Als Zivilperson... keine Chance. Zu Recht.

Ganz abgesehen davon, dass man eh keine Genehmigung bekommen wird... wer schult bitte die Leute?
Sonderrechtsfahrten sind wesentlich komplizierter als "Blaulicht an und schneller fahren". Es kommt nicht von ungefähr, dass das Unfallrisiko achtfach höher ist als bei "normalen" Fahrten.

Mano
08.10.2017, 10:15
Nein.
Es ist praktisch ausgeschlossen, für so etwas eine Genehmigung zu bekommen. Und das setzt schon voraus, dass der Arbeitgeber ein "Blaulicht-Dienstfahrzeug" für seine Hintergründe anschaffen will.

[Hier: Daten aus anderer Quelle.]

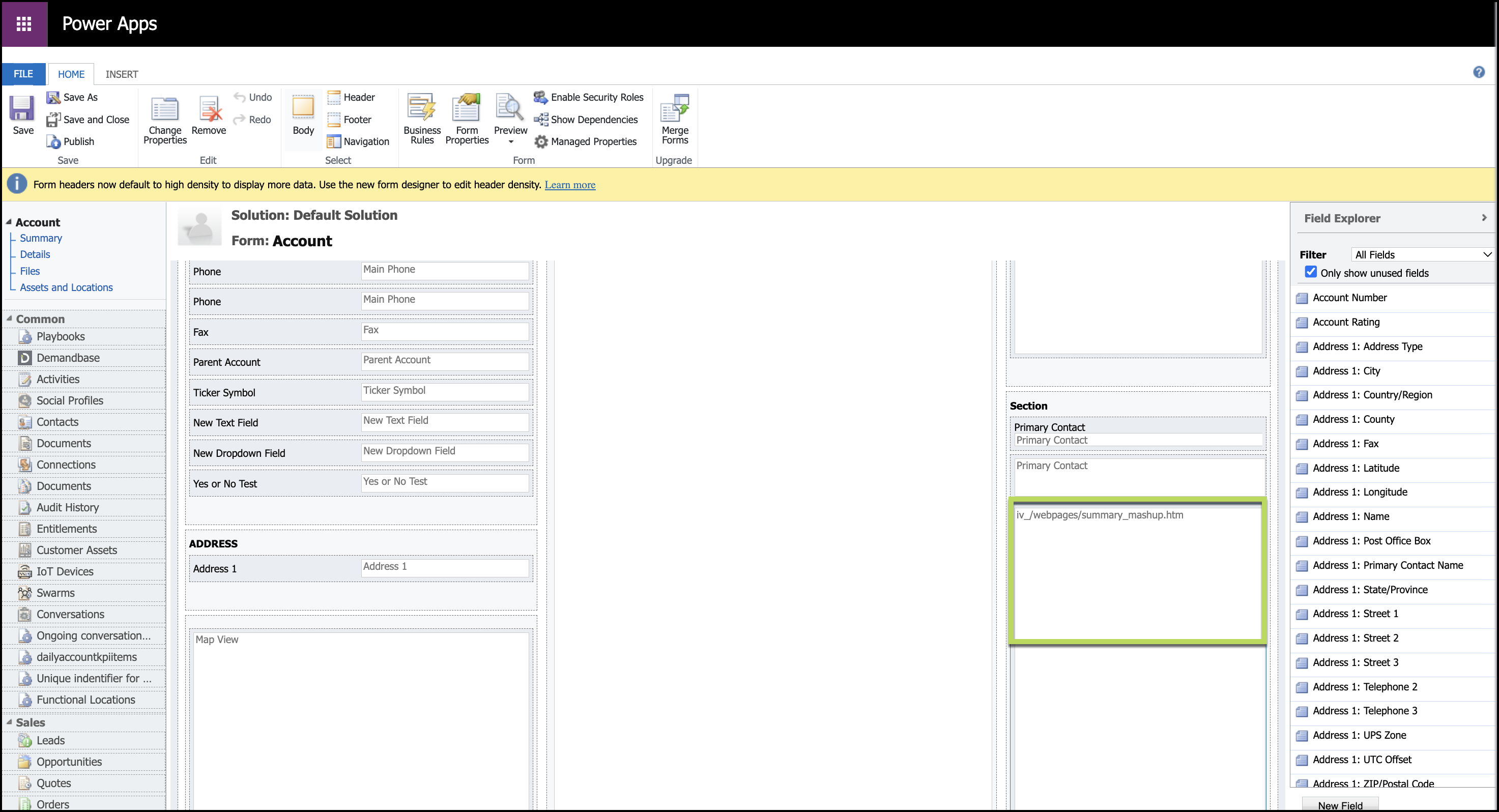Collapse the Common navigation group

coord(9,319)
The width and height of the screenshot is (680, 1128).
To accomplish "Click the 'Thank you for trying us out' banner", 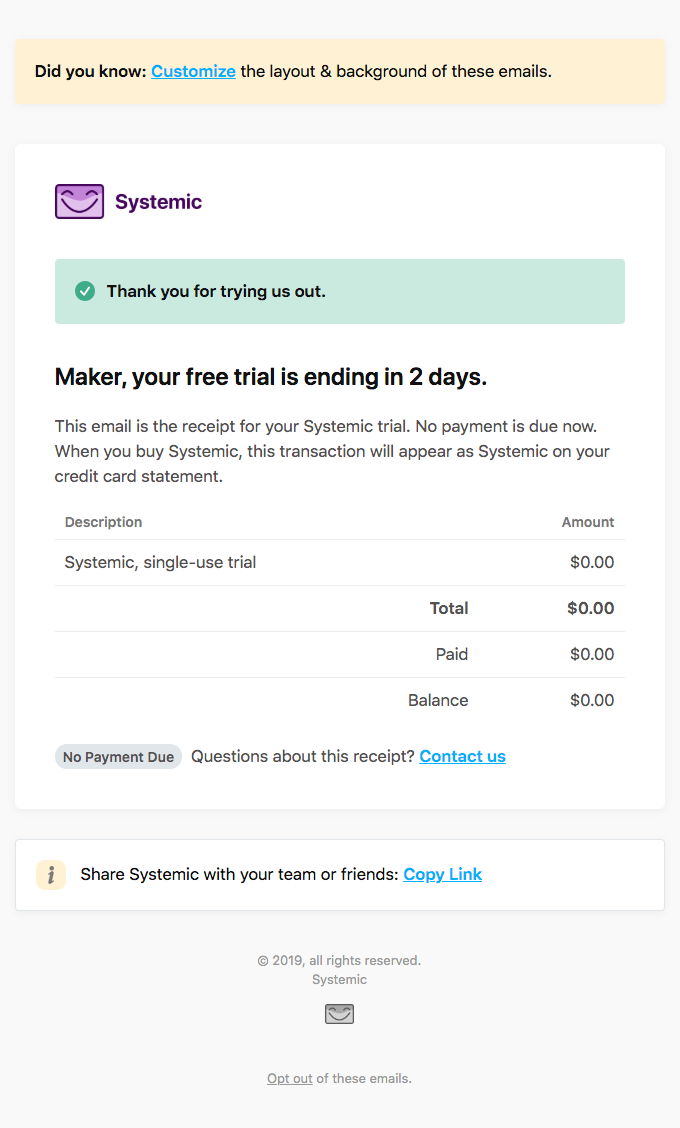I will pos(340,290).
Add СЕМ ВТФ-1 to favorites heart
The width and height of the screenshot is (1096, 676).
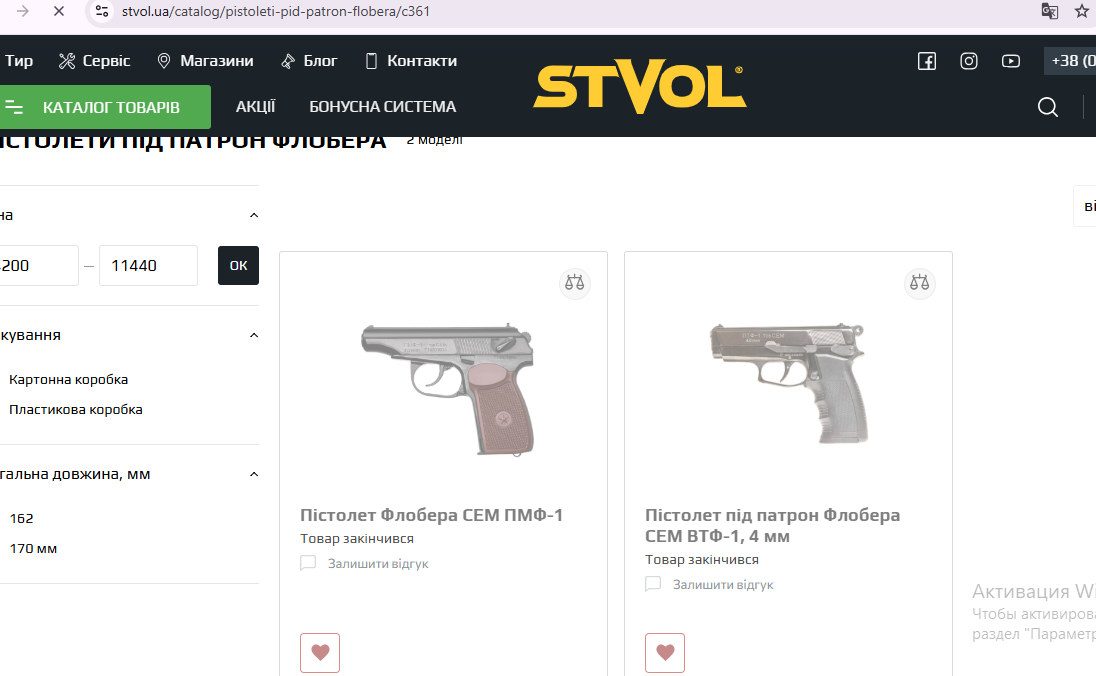pos(665,652)
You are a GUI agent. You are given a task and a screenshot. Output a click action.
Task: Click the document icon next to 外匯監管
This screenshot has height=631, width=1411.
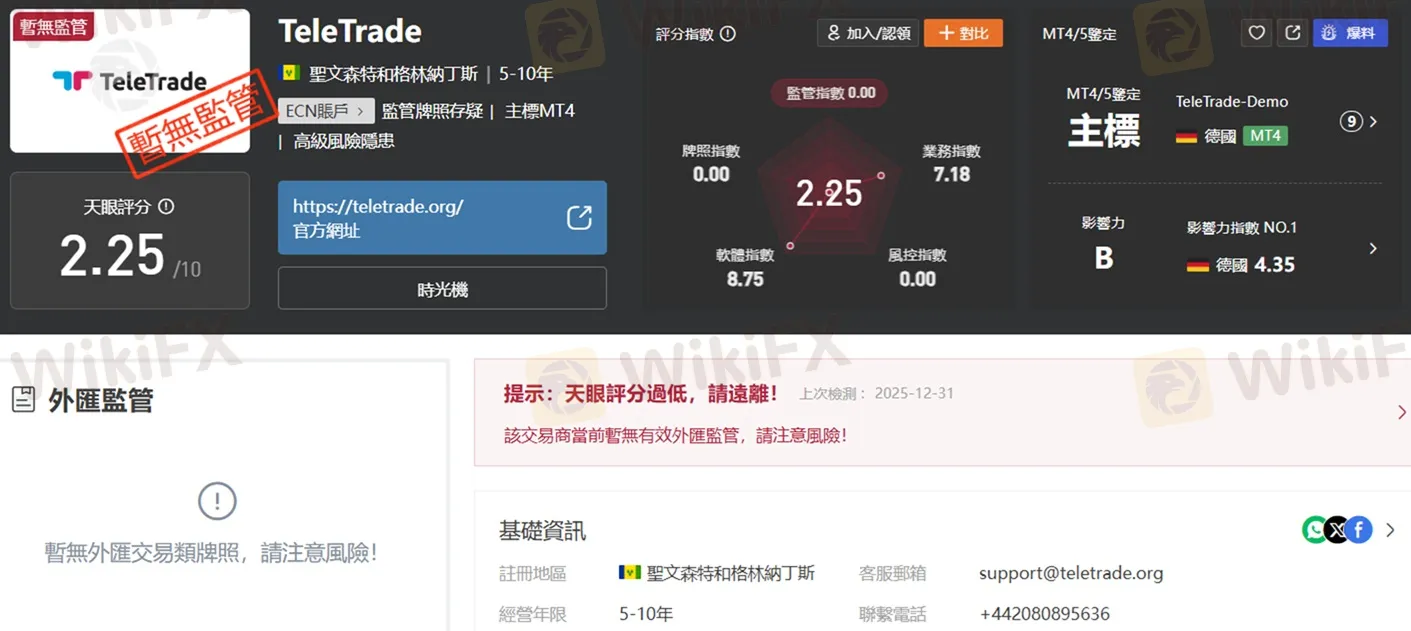point(25,399)
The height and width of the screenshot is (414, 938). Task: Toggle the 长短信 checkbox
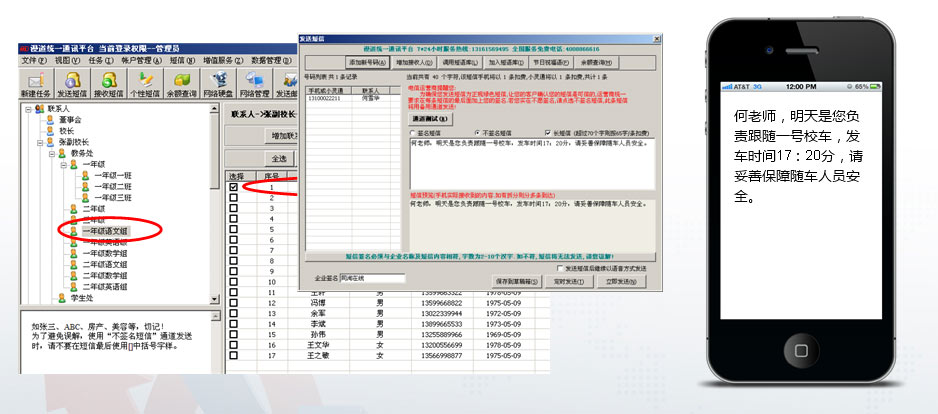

Theoretisch ist es auch möglich ein Privatfahrzeug mit Blaulicht ausstatten zu lassen - so bei uns z.B. für LNAs und OrgL. Führte dazu, dass es bei uns im Landkreis nun sowohl einen Twingo als auch einen A8 mit Blaulicht und Sondersignal gibt...:-dance
Ansosnten hast du natürlich recht.

altalena
08.10.2017, 11:25
. Bereitschaftsdienste, für die man extra reinkommen muß - wo hat man das denn als Assistenzarzt ?! Psychosomatik ?

Hat eine Kollegin in der Gyn. Da machen die Fachärzte den Vordergrund, und wenn was zu operieren ist, muss ein Assistent reinkommen.